HOW TO COMPLETE THIS TASK — Please restate each entry that appears below word for word, without its pictures.

START RECORD EXCERPTS

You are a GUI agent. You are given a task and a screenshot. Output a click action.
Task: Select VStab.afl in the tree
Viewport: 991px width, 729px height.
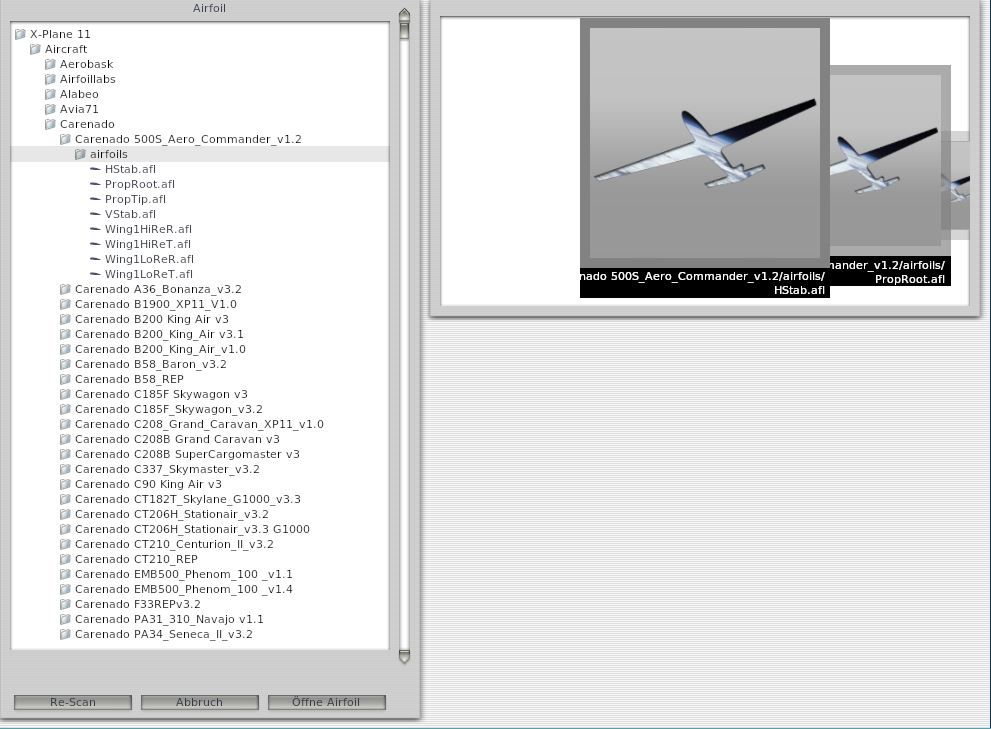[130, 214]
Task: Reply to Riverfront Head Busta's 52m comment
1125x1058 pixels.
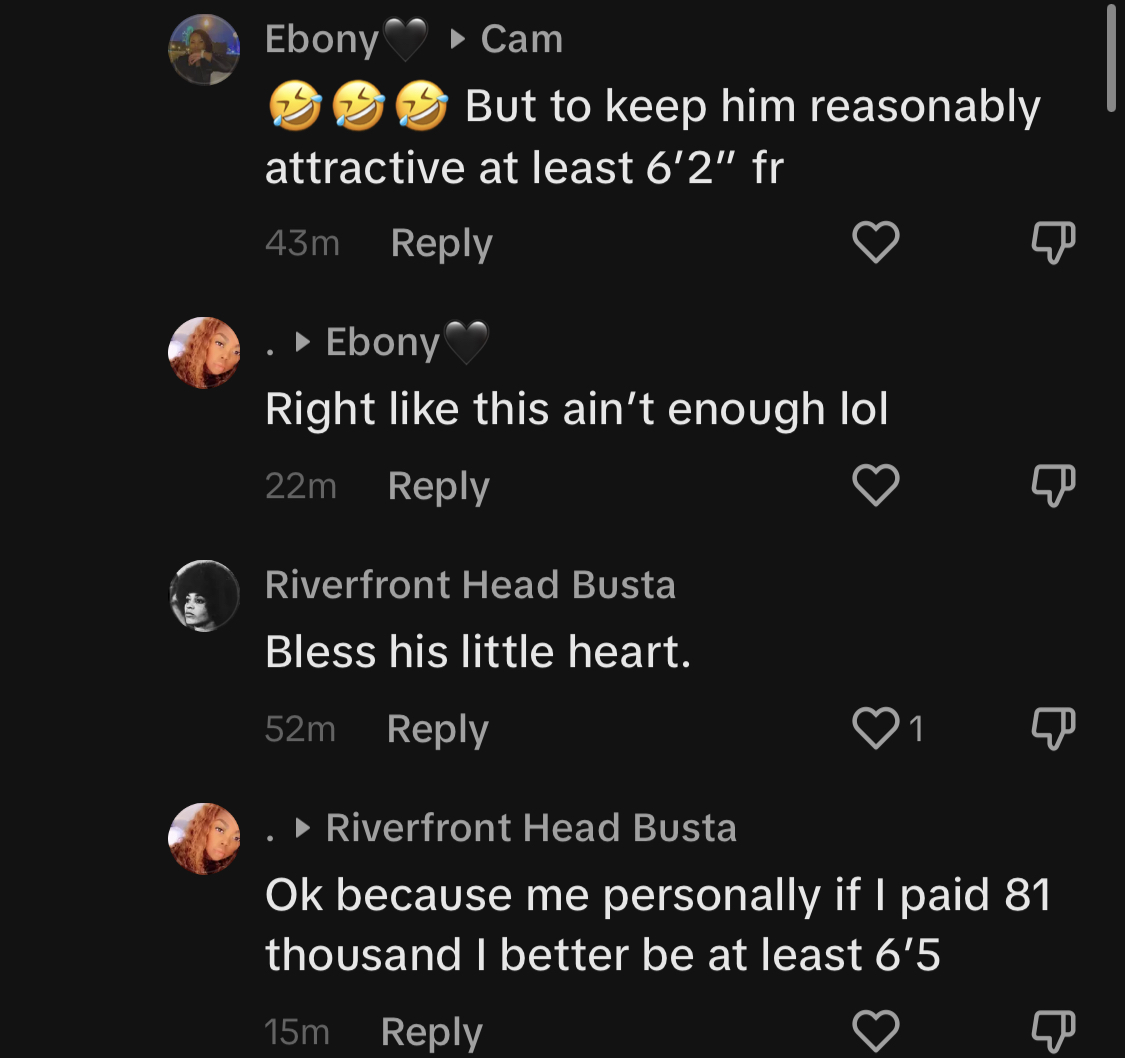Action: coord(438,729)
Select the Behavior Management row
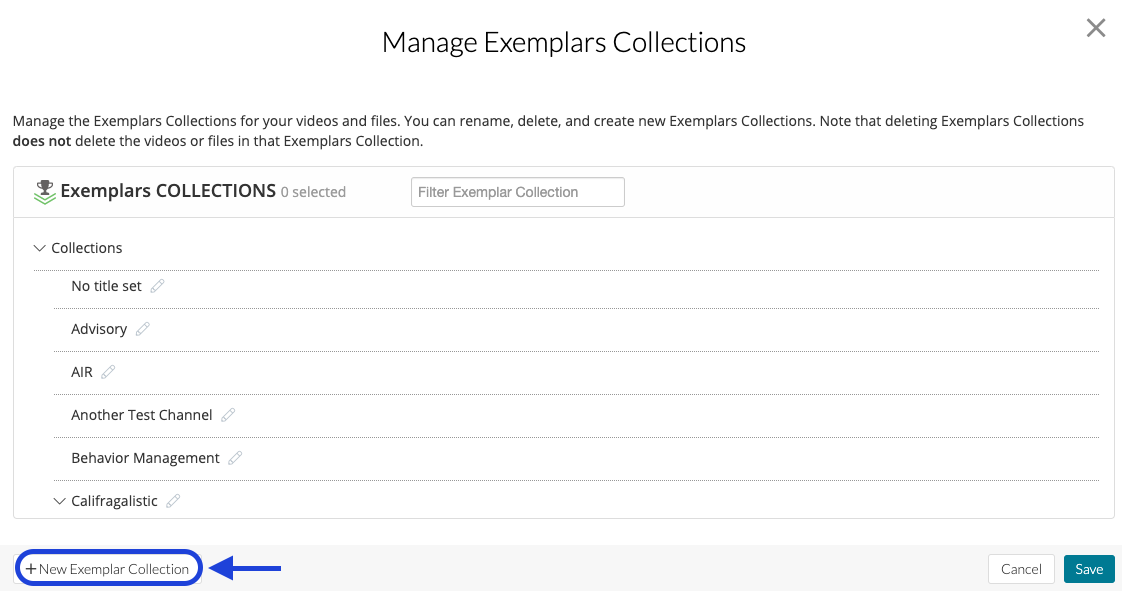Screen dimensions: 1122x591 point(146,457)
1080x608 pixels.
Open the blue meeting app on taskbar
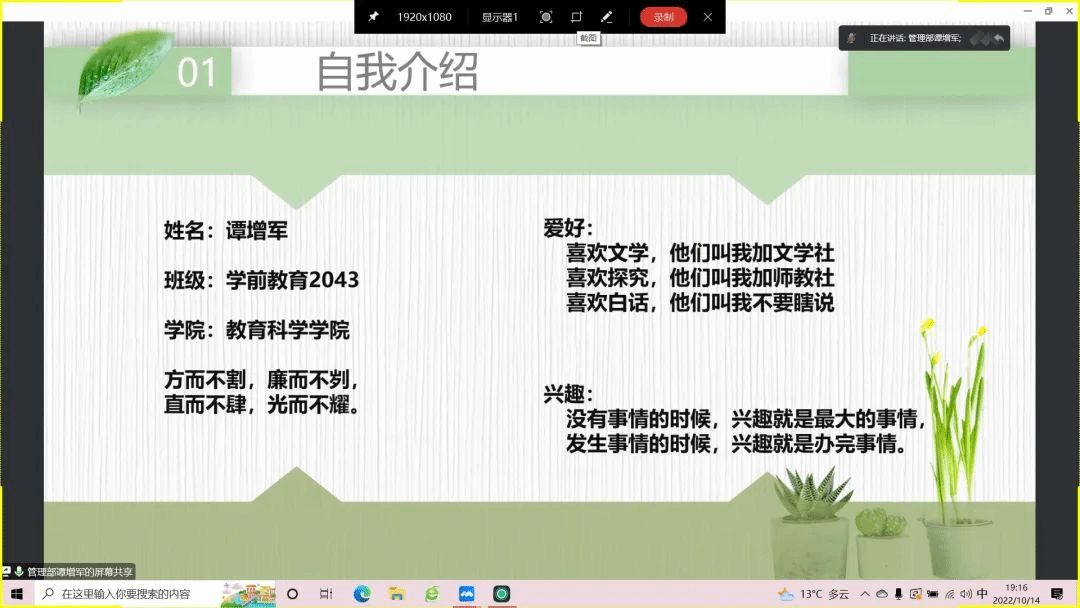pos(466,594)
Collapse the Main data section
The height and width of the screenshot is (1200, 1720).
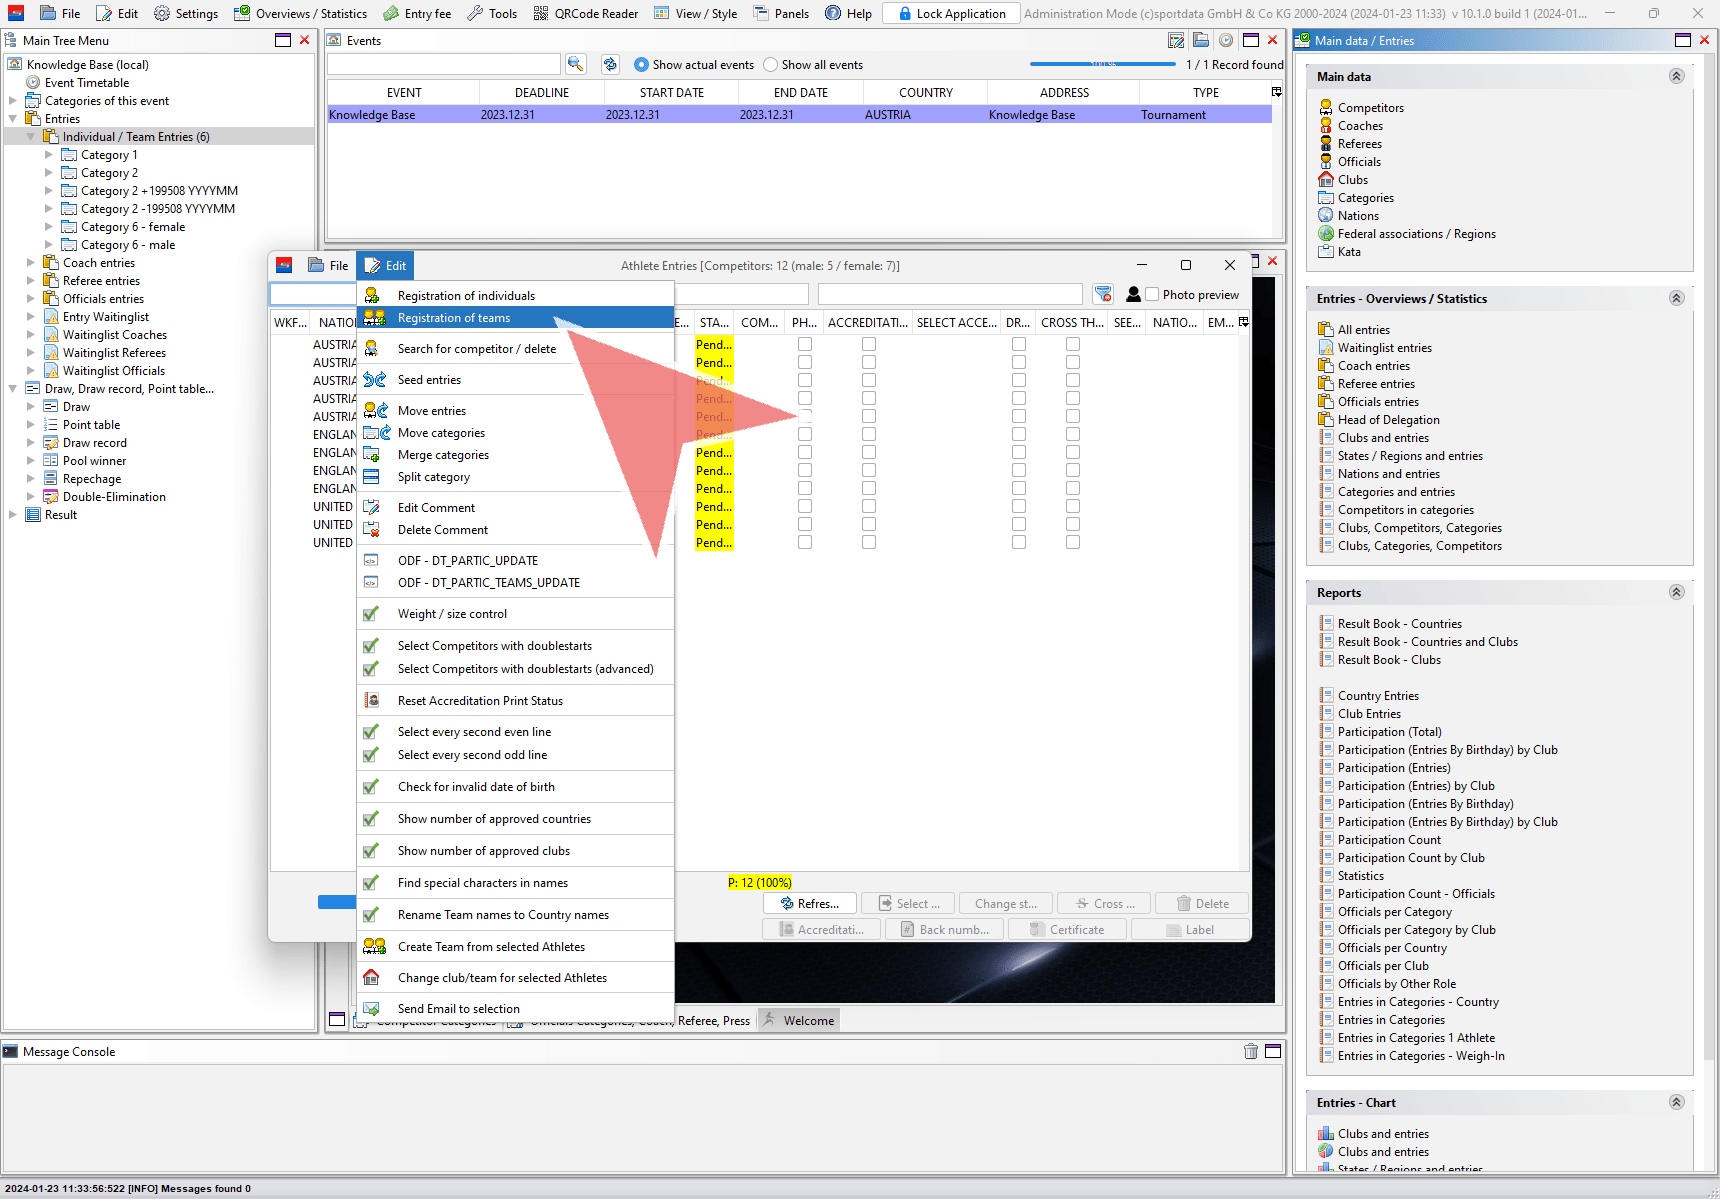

END RECORD EXCERPTS

FINISHED TASK —
You are a GUI agent. You are given a task and a screenshot. Output a click action.
Task: Select VStab.afl in the tree
Viewport: 991px width, 729px height.
[130, 214]
Task: Reply to Riverfront Head Busta's 52m comment
1125x1058 pixels.
Action: coord(438,729)
Select the Behavior Management row
Screen dimensions: 1122x591 point(146,457)
1080x608 pixels.
Open the blue meeting app on taskbar
pos(466,594)
Collapse the Main data section
The height and width of the screenshot is (1200, 1720).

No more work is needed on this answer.